### [ACTION ITEM]
Pick out the lines below that include the string "computer".

- Opening Delimiter -

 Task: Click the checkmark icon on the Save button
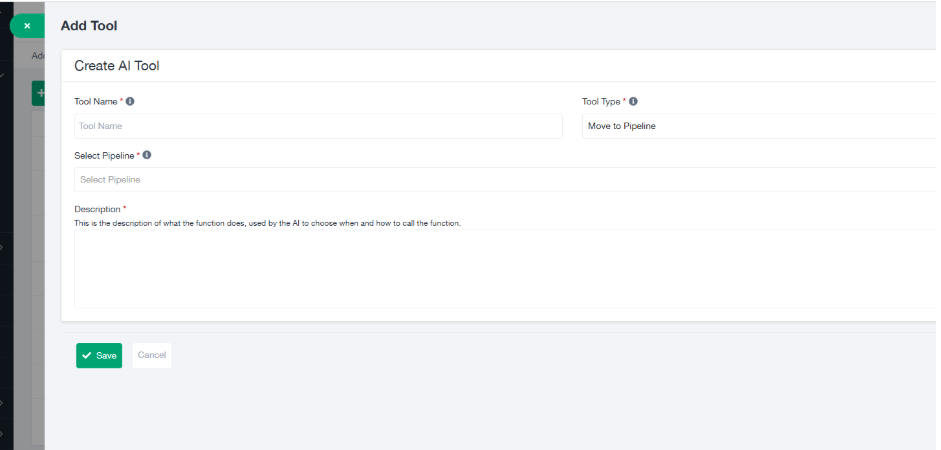pos(87,356)
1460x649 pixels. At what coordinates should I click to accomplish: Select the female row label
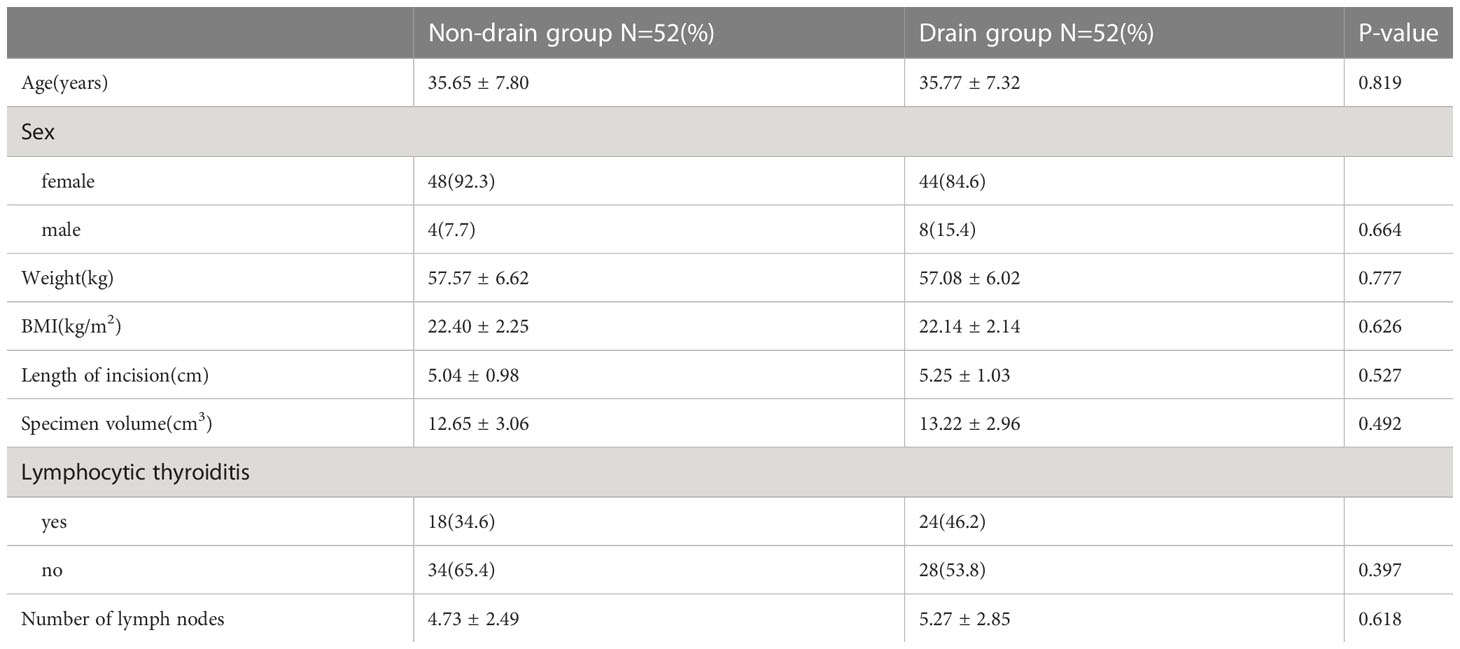click(68, 181)
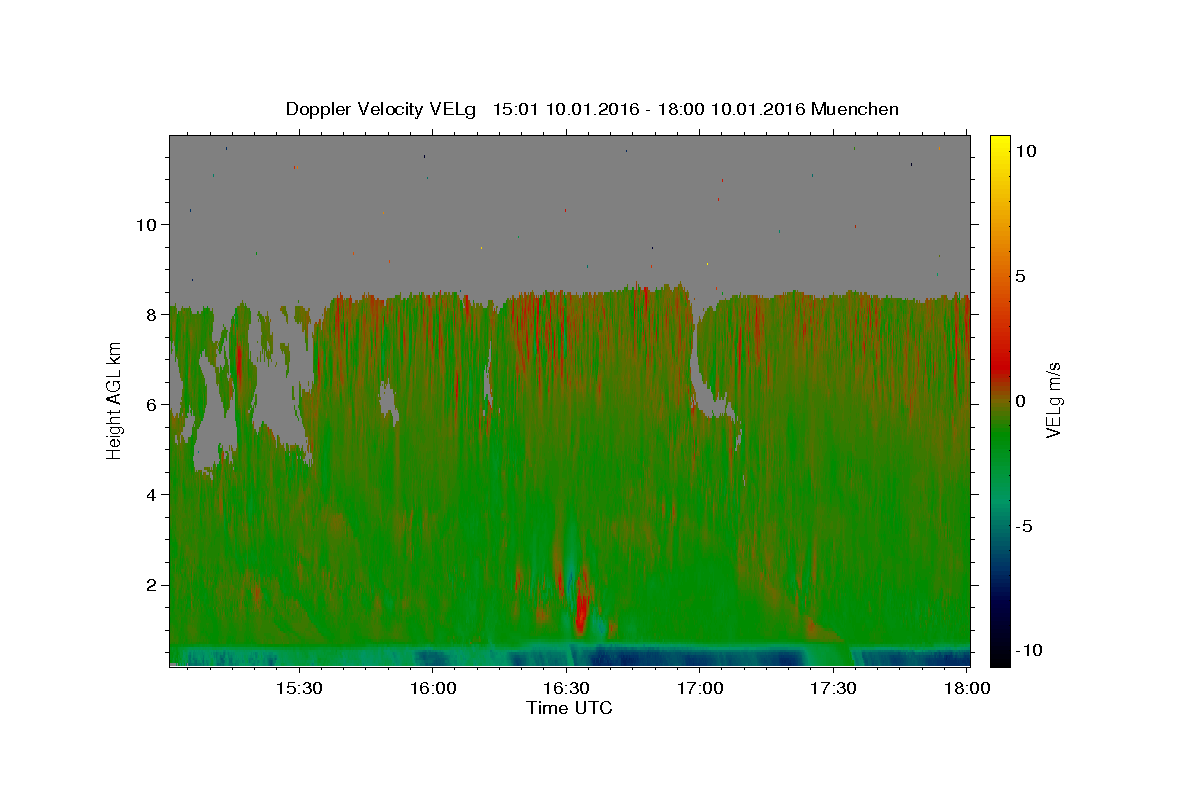The height and width of the screenshot is (800, 1200).
Task: Click the 17:00 time axis label
Action: point(701,689)
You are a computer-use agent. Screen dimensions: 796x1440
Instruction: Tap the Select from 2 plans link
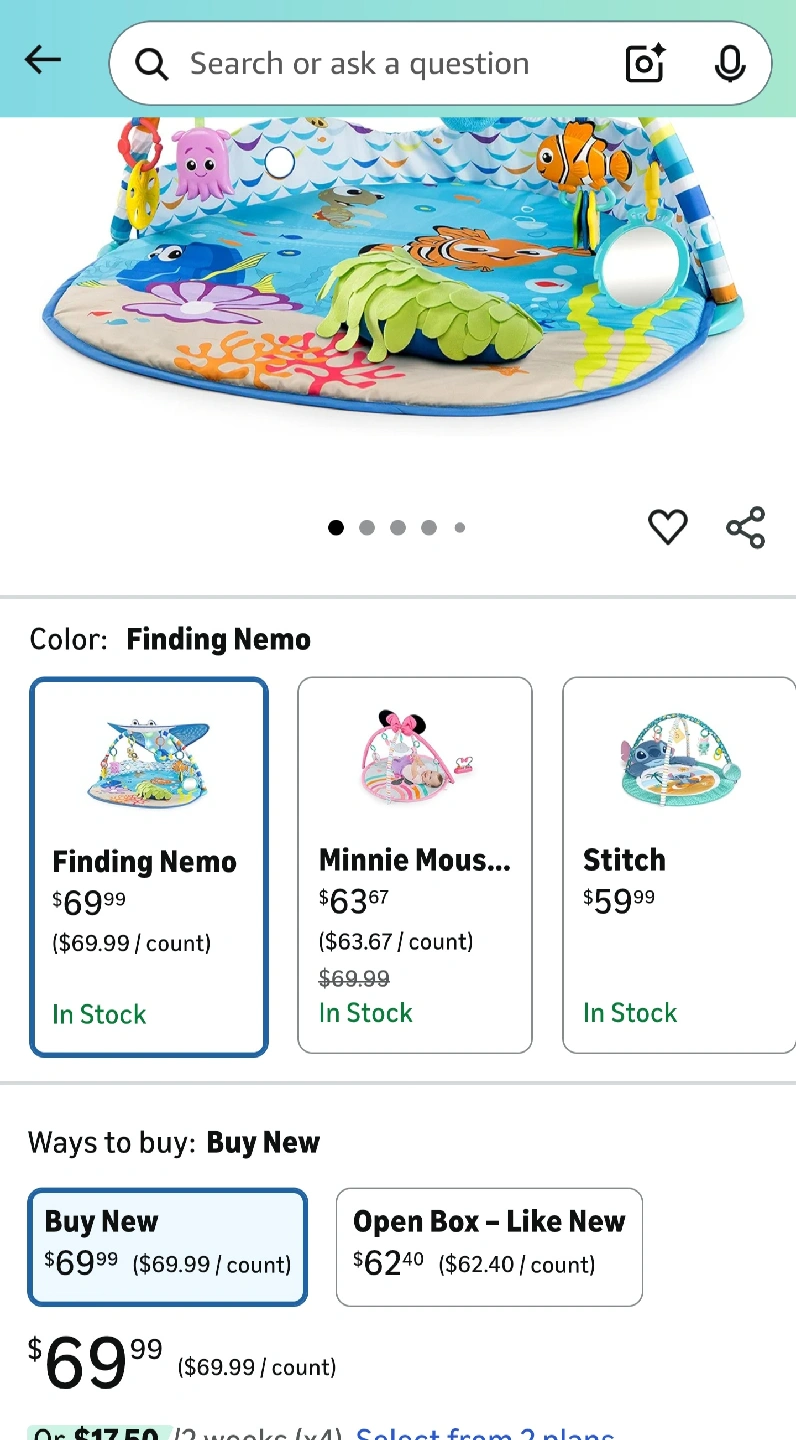pos(486,1432)
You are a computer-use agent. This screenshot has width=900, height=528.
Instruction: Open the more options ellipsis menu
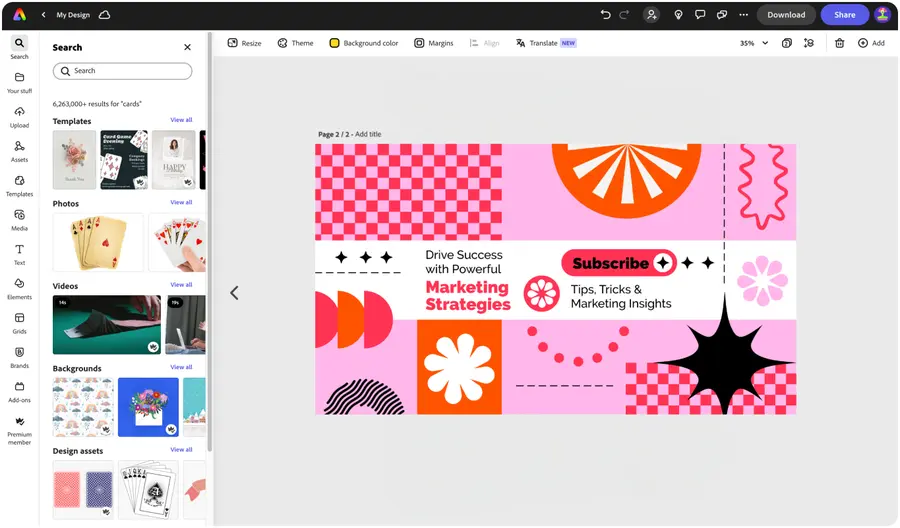(743, 15)
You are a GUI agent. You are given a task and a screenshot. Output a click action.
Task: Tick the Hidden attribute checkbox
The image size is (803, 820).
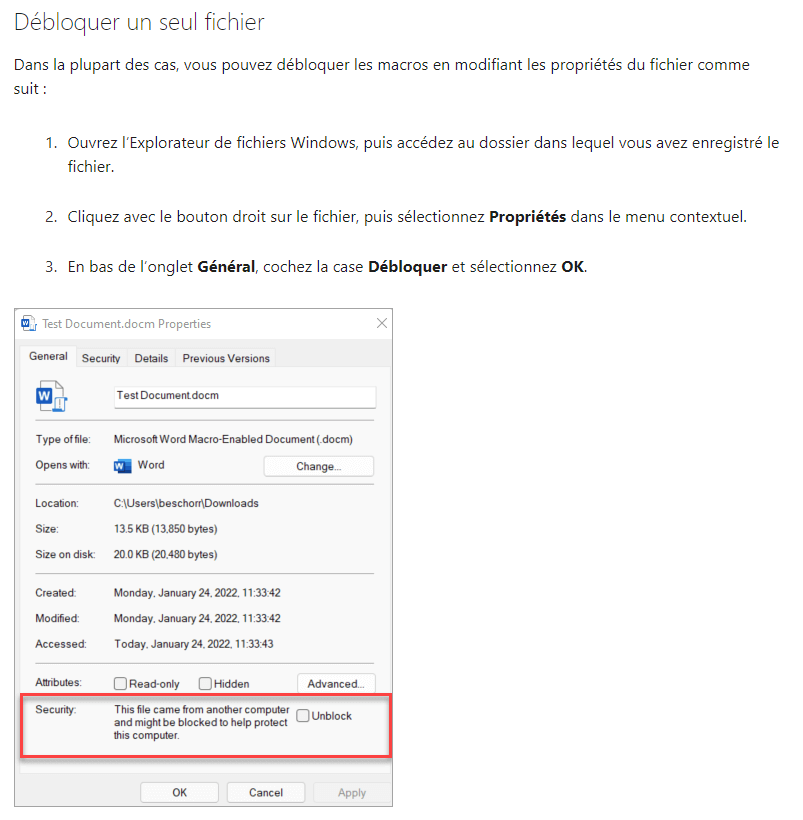(205, 684)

- Closing Delimiter -

### [WORKED SOLUTION]
You are a computer-use agent. Screen dimensions: 796x1440
You are a computer-use agent. This screenshot has width=900, height=528.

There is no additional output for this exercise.